Super-fast and organized. Dialed in.
It’s a good analogy for me because the same preparedness and organization is involved in crewing for an ultra-runner, like Luke Jay. It’s not rigid, but you want to have a solid game plan so you are ready if something unexpected happens. The crew never knows if the runner will come in feeling amazing or sluggish, maybe even injured or in the midst of a mental tug of war. So you are at once the medic, the nutritionist, the psychic, the masseuse, the cheerleader, and the counselor.
Preparation is Half the Battle
And it’s all about anticipation. Sometimes the crew will wait a few hours for their runner to arrive at the aid station. That’s a lot of down time to get ready and lay out your spot. It’s also a lot of time for your mind to wander to worst case scenarios. We have a good guess as to when our runner should arrive at the aid station based on his current pace, but it is just a guess. That means, the crew has to be ready before the planned time, in case our runner crushes it and comes in early. It also means we need to come to terms with the fact that our runner could be in his low spot and we won’t see him for another two hours. That’s the hard part: we don’t know and we just have to wait.

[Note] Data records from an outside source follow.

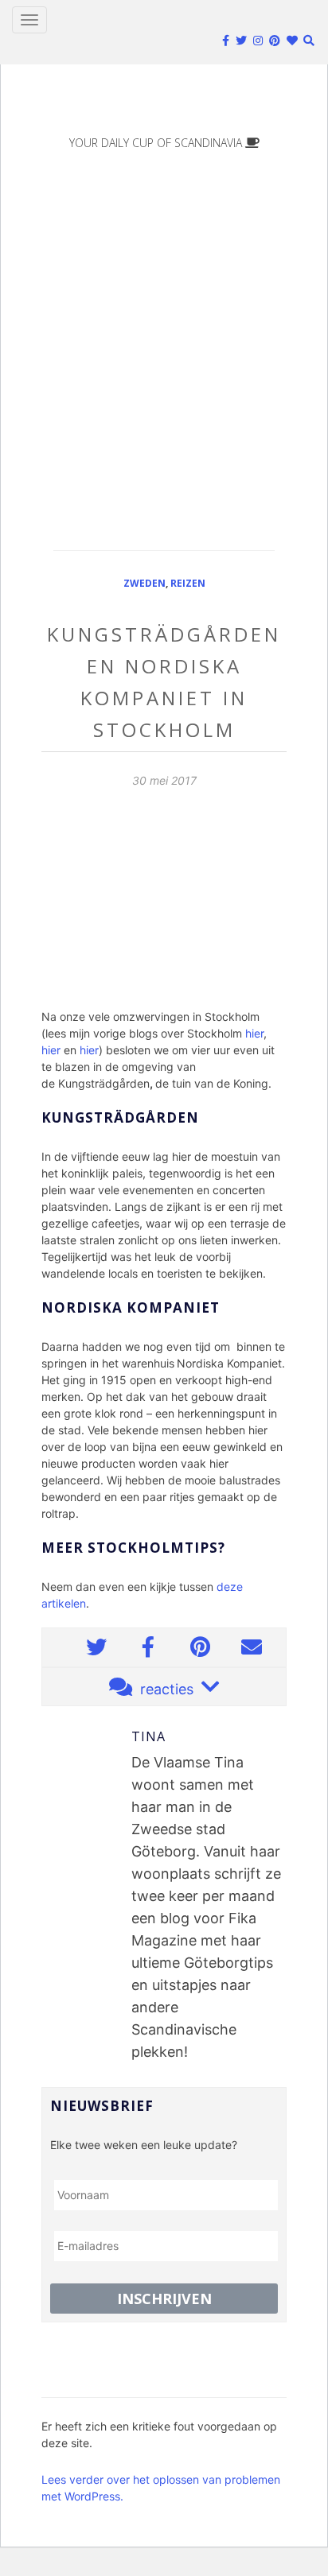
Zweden (144, 583)
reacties (166, 1689)
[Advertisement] (164, 338)
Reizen (187, 583)
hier (254, 1033)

Muscling Against the Waiting Game
That's where I struggle. I am not good at waiting. I tend to get bouncy and goofy, especially when I am at the I-woke-up-at-2am-and-it's-midnight, aid station. But when our runner comes in, the timer in my head starts. I have a quick burst of adrenaline because I’M SO EXCITED MY RUNNER IS HERE!!!!!!! I'm in the zone and razor-focused: NASCAR pit-stop focused. I want to make sure that our runner doesn’t have to think about a thing because we have talked about the plan pre-race and I have reviewed it about fifty times and have gone through all of the fuel and items twenty times and we are dialed in (note: these numbers are slightly exaggerated…??).
Unpacking the Kitchen
When we first get to each aid station - after driving anywhere from 15 to 45 minutes - we scope out the best spot to set up. Where will my runner come in and be able to find me quickly? Then we build a little crew area. We don’t take up too much space, just enough so our runner will be comfy upon entry. We have a mat laid out with just about everything but the kitchen sink, including wipes, Tylenol, Vaseline, a long sleeve shirt, a short sleeve shirt, an extra hat, extra socks, extra shoes, gloves, and headlamps. Next to that we have a chair for him to sit in so he can chill for a few. Just below the chair is a towel for his feet if he needs a sock or shoe change or maybe a pedicure. Hey, why not?

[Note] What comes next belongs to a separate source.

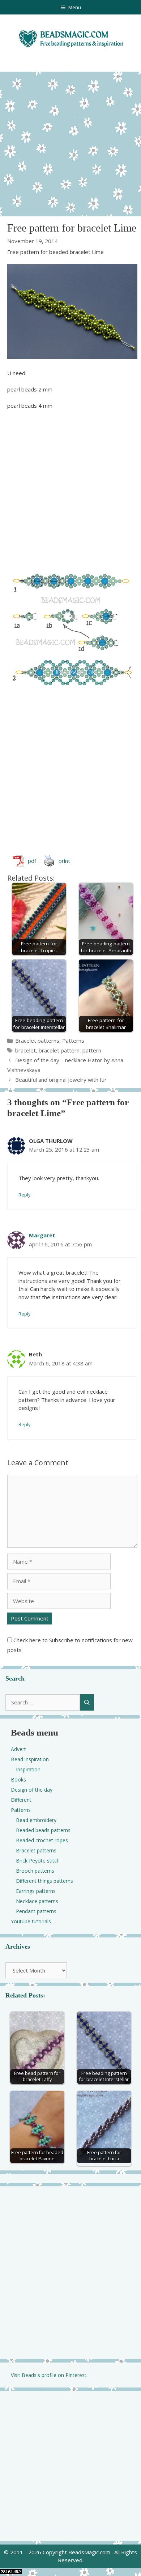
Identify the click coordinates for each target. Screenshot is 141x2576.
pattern (91, 1050)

Of course our “kitchen” is stocked with water and about four other liquid options because you never know what your runner will feel like eating or drinking. Sometimes you have to get bossy and just tell them “drink this” or “eat this.” After all, the gut and mind do some funny things when you are running distances of 50 or 100 miles.

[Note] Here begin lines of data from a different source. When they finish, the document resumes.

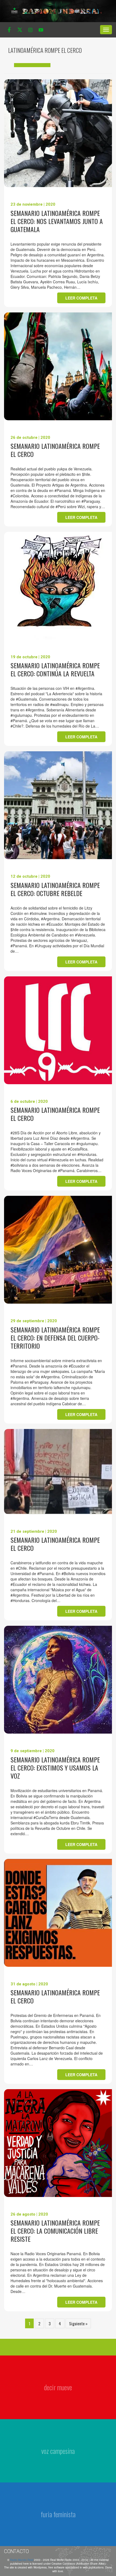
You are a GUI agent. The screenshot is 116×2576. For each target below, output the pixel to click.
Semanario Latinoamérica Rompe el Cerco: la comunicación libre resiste (55, 2231)
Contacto (16, 2551)
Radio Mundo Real (22, 2560)
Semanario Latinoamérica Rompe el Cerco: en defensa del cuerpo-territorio (55, 1338)
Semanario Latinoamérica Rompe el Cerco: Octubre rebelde (55, 889)
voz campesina (58, 2451)
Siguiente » (78, 2323)
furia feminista (58, 2514)
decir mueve (58, 2387)
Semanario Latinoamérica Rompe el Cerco (55, 450)
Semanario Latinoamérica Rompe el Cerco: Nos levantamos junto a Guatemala (57, 221)
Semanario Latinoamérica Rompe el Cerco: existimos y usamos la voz (55, 1768)
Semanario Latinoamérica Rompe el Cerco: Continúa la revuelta (55, 669)
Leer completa (81, 298)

My experience has been a quick five minutes or less of caregiving in the aid station. Our runner comes in and gets what he needs. We check his status and off he goes until we see him again and redo our efforts in another few hours.
It’s all worth it, though. When your runner does cross the finish line, especially at his target pace, there are hugs and top gun high fives all around.
Basically, the crew is a pretty big deal. It takes a village. And yes, I would like a giant belt buckle.